沐兮握著酒杯的手指微微收緊。她猜對了!聲東擊西,禍水東引!
“那……王副官?”
她忍不住輕聲問。
張彥鈞呷了一口酒,眼神裡掠過一絲冰冷的滿意:“嘴巴一開始很硬。不過,看到從他相好家裡搜出來的、那幾張數額驚人的日本正金銀行本票,以及他和岩井公館一個低級情報員秘密會麵的照片後,就沒那麼硬氣了。”

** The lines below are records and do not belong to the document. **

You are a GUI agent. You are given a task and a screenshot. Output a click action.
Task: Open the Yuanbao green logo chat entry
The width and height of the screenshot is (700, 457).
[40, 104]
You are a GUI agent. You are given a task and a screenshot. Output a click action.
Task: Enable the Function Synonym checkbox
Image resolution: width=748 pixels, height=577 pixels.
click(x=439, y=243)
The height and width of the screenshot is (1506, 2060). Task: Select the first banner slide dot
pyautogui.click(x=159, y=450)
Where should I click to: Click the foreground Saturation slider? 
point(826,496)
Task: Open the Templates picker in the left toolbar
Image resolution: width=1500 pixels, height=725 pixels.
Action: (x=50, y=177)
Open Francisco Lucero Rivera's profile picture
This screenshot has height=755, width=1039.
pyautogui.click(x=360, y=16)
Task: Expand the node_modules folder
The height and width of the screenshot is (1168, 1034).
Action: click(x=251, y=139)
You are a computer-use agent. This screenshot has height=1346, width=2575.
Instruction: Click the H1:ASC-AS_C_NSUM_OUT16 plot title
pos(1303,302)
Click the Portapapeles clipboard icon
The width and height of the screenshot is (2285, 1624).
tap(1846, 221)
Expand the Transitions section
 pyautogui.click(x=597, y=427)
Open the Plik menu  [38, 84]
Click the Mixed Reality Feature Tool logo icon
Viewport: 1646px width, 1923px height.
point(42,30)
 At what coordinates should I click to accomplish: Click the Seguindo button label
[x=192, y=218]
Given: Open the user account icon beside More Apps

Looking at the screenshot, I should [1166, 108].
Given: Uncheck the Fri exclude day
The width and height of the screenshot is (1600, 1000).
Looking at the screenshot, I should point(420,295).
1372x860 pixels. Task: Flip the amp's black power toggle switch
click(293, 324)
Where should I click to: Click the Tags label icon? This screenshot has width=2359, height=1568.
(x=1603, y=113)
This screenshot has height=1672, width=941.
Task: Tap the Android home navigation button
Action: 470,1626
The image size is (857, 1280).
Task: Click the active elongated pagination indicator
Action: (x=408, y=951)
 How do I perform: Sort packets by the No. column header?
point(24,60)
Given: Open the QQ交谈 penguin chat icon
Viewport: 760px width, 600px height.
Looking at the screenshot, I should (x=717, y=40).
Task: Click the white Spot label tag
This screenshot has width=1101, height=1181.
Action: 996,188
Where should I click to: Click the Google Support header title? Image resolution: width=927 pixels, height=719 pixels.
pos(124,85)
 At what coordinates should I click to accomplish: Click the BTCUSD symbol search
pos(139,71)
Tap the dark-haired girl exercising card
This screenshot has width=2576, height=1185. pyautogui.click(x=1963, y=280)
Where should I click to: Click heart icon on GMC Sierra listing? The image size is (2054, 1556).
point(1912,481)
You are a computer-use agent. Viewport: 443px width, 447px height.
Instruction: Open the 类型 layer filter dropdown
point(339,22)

他說的輕描淡寫,但沐兮能想象那背後的雷霆手段和血腥審訊。王副官完了。
“他承認了?”她問,聲音有些乾澀。
“承認了是他利用職務之便,向日本人泄露了磺胺運輸的詳細時間和地點。也承認了,下一步的計劃,就是在報社和倉庫製造事端,把水攪渾,掩護另一個更深的內鬼繼續活動。”
張彥鈞的目光再次落在沐兮臉上,帶著一種幾乎稱得上是驚歎的審視,“和你推測的,分毫不差。”
房間裡陷入短暫的沉默,隻有窗外淅淅瀝瀝的雨聲。
沐兮低下頭,看著杯中晃動的酒液,心情複雜難言。她成功了,贏得了他的注意,甚至可能是……賞識?但這份“成功”卻建立在鮮血和死亡之上,讓她感到一種沉重的窒息。
忽然,一隻溫熱而略帶粗糙的手掌托起了她的下巴,力道並不重,卻不容拒絕。
她被迫抬起頭,撞進張彥鈞深邃的眼眸裡。
那裡麵翻湧著她從未見過的情緒——不再是純粹的占有欲和掌控感,而是混合著驚訝、評估,以及一絲極其隱晦的、連他自己都未必察覺的……觸動。
“沐兮,”
他叫她的名字,聲音比平時低沉柔和了些許,“你今天,讓我很意外。”
他的拇指無意識地摩挲著她的下頜皮膚,帶來一陣微妙的戰栗。
“我原以為……”
他頓了頓,似乎在想如何措辭,“你隻是一隻比較聰明、爪子比較利的小野貓。需要關在籠子裡,慢慢馴服。”
他的直言不諱讓沐兮的心臟縮緊。